__AIM OF THE EXERCISE__:
Go through the data below and gather each line containing "gear".

__RECORDS FOR THE EXERCISE__:
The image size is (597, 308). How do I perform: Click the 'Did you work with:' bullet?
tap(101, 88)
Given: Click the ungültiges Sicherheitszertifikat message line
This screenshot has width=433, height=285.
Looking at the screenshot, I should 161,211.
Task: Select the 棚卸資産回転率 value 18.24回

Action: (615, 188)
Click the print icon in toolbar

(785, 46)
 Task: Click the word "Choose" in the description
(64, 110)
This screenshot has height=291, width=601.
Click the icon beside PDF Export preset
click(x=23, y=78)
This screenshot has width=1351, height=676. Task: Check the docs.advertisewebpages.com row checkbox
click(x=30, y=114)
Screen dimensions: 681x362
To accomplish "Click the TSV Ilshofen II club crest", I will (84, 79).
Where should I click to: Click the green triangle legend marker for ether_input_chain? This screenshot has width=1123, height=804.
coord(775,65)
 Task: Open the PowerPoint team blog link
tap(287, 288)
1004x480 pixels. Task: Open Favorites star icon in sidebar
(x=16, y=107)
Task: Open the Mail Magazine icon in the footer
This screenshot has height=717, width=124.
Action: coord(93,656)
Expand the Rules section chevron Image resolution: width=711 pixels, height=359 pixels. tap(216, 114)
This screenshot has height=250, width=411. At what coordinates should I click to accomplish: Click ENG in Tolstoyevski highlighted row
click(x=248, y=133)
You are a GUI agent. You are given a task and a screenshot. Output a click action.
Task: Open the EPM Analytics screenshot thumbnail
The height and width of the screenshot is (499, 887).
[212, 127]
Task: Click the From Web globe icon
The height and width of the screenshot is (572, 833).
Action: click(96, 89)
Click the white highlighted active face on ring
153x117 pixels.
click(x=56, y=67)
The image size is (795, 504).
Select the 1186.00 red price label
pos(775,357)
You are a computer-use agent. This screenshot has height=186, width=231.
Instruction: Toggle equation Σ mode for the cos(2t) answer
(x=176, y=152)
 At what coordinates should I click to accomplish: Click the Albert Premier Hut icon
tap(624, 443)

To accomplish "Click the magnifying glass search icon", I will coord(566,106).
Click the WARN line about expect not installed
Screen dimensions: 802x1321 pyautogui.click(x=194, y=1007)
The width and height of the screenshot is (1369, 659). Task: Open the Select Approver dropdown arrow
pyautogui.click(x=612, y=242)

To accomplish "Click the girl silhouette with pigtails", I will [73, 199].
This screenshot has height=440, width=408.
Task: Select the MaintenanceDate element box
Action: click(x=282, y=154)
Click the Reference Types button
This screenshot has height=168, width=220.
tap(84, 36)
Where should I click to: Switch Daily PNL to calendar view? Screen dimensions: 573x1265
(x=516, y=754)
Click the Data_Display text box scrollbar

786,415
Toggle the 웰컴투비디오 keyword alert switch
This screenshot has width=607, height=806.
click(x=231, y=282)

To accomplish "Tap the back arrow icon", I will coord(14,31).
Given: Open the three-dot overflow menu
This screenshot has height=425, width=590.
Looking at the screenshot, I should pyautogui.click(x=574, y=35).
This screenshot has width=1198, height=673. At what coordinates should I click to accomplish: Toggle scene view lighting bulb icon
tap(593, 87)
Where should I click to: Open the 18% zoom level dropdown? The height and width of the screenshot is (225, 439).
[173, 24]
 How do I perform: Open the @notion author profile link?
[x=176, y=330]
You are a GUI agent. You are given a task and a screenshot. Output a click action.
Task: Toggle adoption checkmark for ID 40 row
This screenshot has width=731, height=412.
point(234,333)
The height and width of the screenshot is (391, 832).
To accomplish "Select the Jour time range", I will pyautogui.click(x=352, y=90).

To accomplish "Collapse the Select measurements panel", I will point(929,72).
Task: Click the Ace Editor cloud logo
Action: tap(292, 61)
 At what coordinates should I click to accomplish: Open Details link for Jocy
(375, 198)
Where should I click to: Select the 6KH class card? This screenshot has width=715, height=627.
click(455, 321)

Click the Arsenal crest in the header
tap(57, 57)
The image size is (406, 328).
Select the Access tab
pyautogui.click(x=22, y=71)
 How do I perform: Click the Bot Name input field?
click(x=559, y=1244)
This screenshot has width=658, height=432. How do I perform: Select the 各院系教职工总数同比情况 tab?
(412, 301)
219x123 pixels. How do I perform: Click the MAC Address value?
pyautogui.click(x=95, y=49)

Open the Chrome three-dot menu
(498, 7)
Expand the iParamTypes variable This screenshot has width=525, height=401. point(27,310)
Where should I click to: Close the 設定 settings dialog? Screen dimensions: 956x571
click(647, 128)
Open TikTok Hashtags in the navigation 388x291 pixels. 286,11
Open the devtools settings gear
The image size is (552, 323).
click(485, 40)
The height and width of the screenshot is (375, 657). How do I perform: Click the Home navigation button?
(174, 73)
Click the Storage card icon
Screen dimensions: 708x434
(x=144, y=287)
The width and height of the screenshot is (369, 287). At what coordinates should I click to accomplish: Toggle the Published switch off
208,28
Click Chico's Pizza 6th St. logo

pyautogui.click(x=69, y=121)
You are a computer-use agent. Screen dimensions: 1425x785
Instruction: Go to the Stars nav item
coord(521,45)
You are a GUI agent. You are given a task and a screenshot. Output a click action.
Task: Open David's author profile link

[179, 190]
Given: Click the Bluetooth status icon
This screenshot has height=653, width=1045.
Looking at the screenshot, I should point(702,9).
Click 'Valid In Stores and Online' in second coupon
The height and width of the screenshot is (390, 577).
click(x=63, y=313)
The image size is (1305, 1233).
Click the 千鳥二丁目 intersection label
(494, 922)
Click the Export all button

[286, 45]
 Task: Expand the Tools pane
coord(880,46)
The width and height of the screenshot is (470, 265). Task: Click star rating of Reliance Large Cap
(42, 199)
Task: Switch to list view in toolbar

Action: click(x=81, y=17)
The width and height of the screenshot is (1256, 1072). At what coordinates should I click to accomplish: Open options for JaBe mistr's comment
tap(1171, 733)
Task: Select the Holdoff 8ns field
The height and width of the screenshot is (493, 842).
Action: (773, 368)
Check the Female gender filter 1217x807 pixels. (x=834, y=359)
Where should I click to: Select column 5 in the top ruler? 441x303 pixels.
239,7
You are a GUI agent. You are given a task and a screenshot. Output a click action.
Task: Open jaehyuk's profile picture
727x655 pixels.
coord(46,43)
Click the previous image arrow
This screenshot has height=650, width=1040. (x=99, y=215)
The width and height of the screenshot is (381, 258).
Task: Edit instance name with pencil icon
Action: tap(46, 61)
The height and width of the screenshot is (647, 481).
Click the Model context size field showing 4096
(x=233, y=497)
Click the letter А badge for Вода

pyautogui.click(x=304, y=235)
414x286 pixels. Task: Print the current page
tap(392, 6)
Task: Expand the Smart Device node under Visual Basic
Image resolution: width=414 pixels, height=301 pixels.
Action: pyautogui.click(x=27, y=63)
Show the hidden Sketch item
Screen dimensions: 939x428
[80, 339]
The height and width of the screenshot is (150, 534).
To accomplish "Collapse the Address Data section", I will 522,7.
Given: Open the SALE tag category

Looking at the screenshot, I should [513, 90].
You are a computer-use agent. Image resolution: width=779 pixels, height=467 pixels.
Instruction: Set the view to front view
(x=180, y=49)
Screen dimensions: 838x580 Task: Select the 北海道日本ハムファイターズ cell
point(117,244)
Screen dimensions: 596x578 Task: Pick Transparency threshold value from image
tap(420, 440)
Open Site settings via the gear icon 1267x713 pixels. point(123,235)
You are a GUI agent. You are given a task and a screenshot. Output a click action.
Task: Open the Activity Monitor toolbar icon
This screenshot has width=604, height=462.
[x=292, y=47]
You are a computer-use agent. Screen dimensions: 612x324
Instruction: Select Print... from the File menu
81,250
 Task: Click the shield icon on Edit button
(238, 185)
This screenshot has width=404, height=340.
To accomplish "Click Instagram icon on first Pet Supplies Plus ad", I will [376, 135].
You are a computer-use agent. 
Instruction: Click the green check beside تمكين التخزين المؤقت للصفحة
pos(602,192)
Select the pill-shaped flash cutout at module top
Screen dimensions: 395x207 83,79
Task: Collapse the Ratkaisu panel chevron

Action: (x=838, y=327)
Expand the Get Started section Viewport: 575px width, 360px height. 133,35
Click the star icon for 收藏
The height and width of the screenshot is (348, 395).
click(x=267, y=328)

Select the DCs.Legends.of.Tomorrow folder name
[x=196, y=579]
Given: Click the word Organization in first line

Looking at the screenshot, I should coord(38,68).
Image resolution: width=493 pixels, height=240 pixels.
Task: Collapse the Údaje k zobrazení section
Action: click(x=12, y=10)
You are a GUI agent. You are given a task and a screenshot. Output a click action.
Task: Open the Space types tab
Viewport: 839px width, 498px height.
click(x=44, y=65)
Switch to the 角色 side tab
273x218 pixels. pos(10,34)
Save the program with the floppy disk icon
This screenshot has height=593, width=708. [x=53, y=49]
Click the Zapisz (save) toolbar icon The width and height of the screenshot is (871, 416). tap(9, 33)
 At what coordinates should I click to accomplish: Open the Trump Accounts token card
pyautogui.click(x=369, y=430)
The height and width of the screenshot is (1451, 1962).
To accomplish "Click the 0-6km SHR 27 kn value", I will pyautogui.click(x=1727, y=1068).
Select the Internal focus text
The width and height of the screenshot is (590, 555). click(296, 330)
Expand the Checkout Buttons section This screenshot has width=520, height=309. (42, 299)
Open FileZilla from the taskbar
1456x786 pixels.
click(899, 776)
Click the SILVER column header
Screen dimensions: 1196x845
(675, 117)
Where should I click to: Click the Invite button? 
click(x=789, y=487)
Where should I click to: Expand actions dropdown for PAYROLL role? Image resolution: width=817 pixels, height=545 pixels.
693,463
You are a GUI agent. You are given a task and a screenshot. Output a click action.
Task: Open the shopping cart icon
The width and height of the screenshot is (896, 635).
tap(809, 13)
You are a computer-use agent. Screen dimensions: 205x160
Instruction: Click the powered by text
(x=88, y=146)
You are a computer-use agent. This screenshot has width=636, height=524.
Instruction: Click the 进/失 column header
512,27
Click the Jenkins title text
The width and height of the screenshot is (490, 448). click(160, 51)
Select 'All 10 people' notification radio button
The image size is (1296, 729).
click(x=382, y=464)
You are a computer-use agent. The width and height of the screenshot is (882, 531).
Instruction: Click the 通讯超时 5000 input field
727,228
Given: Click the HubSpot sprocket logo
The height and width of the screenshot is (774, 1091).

__RESPONSE TO THE EXERCISE__:
Open the devtools settings gear
Open Site settings via the gear icon 1267x713 pixels. point(123,235)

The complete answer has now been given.